### EXERCISE MATERIAL

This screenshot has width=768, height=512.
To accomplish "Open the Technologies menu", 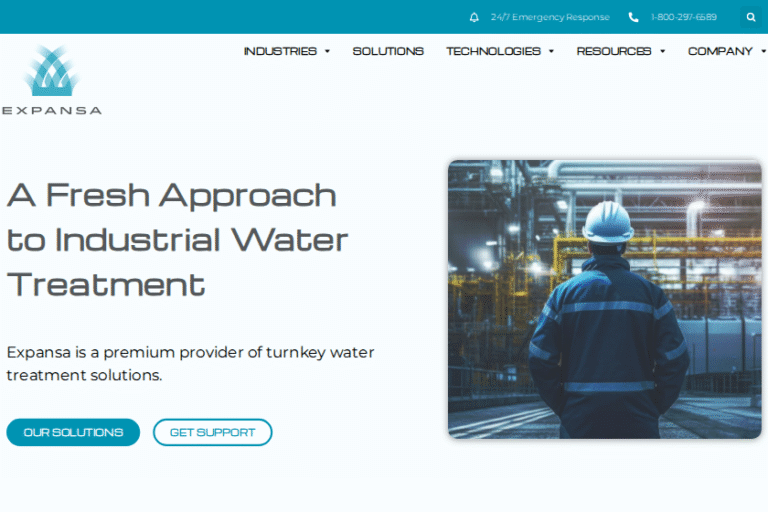I will [493, 51].
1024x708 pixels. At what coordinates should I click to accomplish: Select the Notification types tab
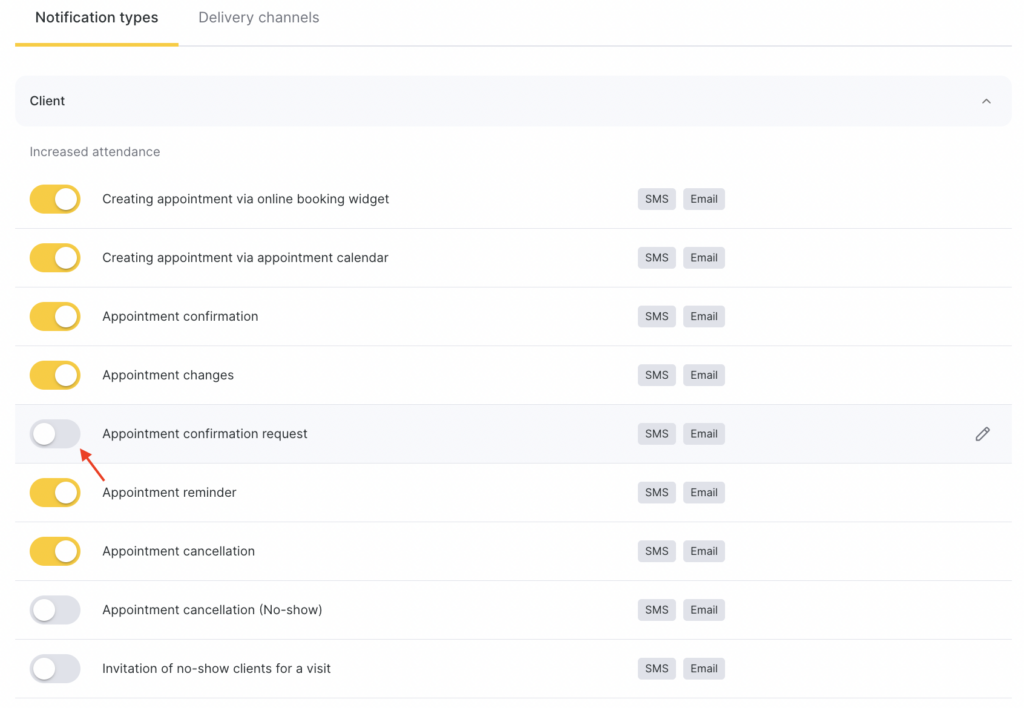click(x=96, y=18)
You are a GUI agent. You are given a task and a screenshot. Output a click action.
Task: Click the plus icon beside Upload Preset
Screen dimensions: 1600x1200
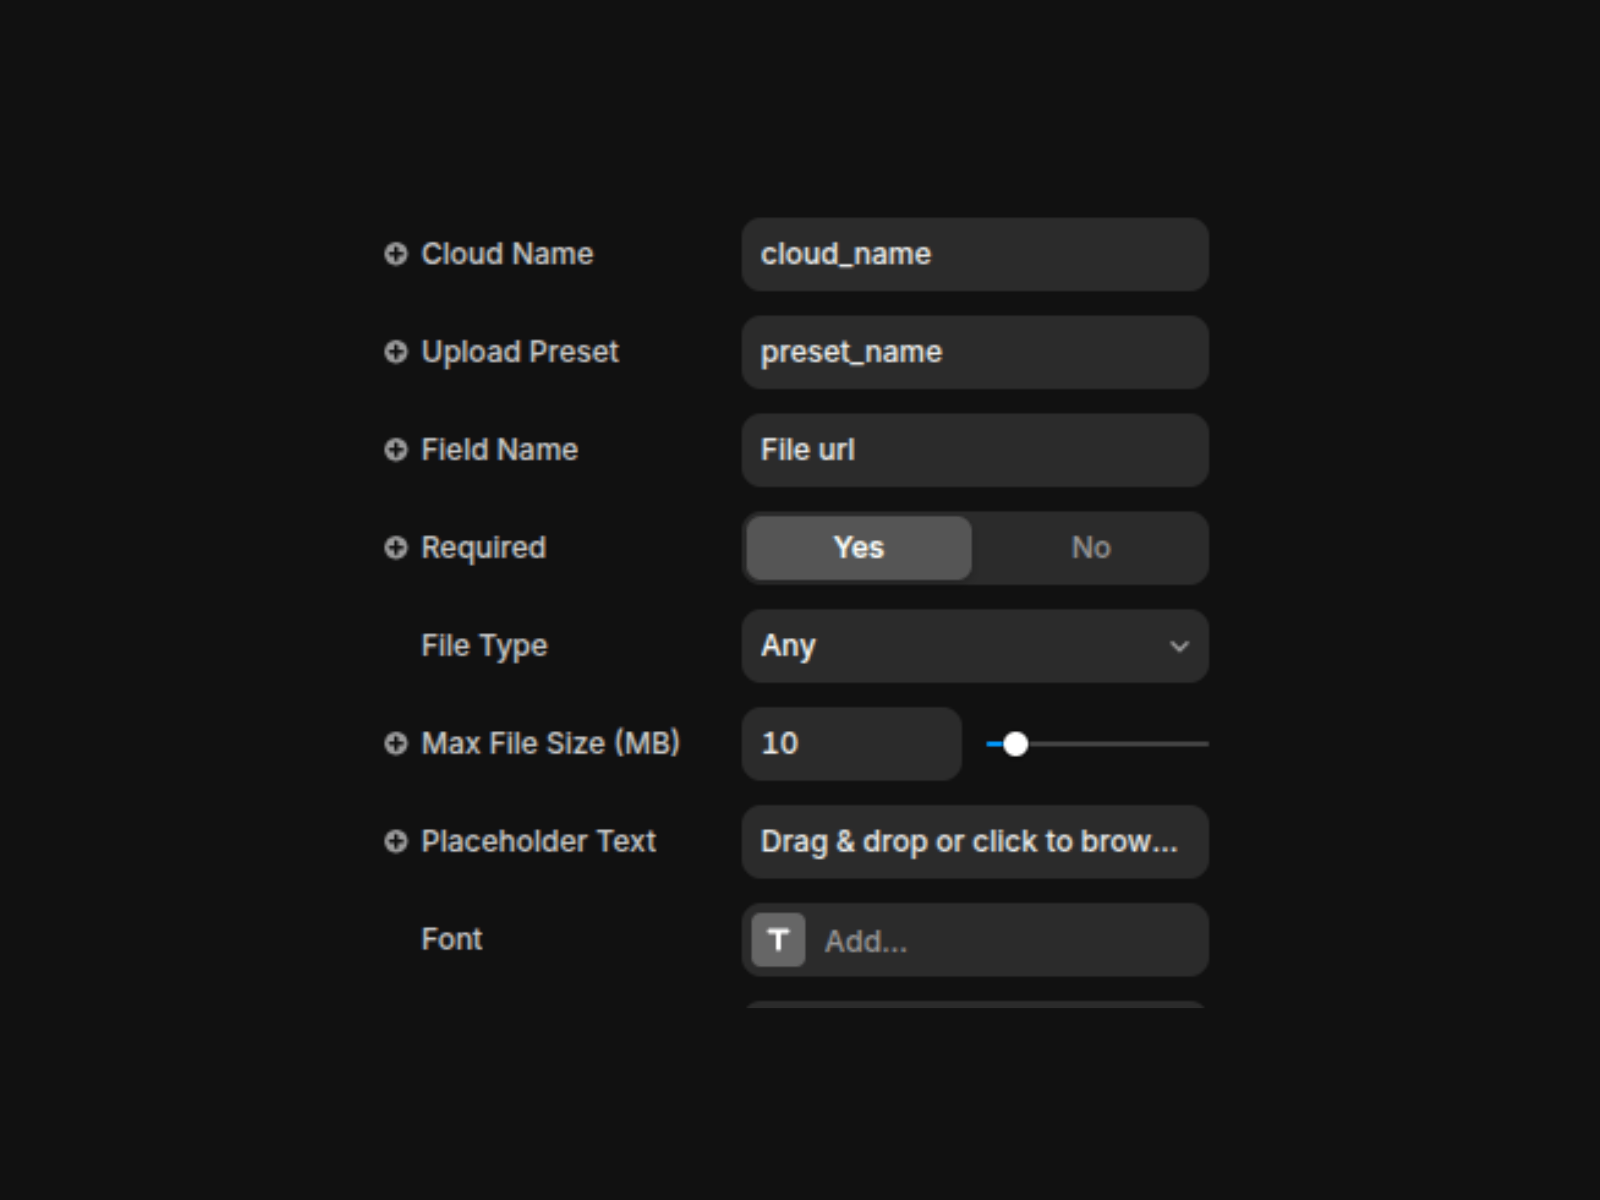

######

GOAL: Starting at the line containing "You are a GUI" and continuing through the end of the records, reproduce those lines with "plus icon" substituted by "add button" and everything else unchanged. Omit the pictures.

WRITTEN RESPONSE:
You are a GUI agent. You are given a task and a screenshot. Output a click action.
Task: Click the add button beside Upload Preset
Screen dimensions: 1600x1200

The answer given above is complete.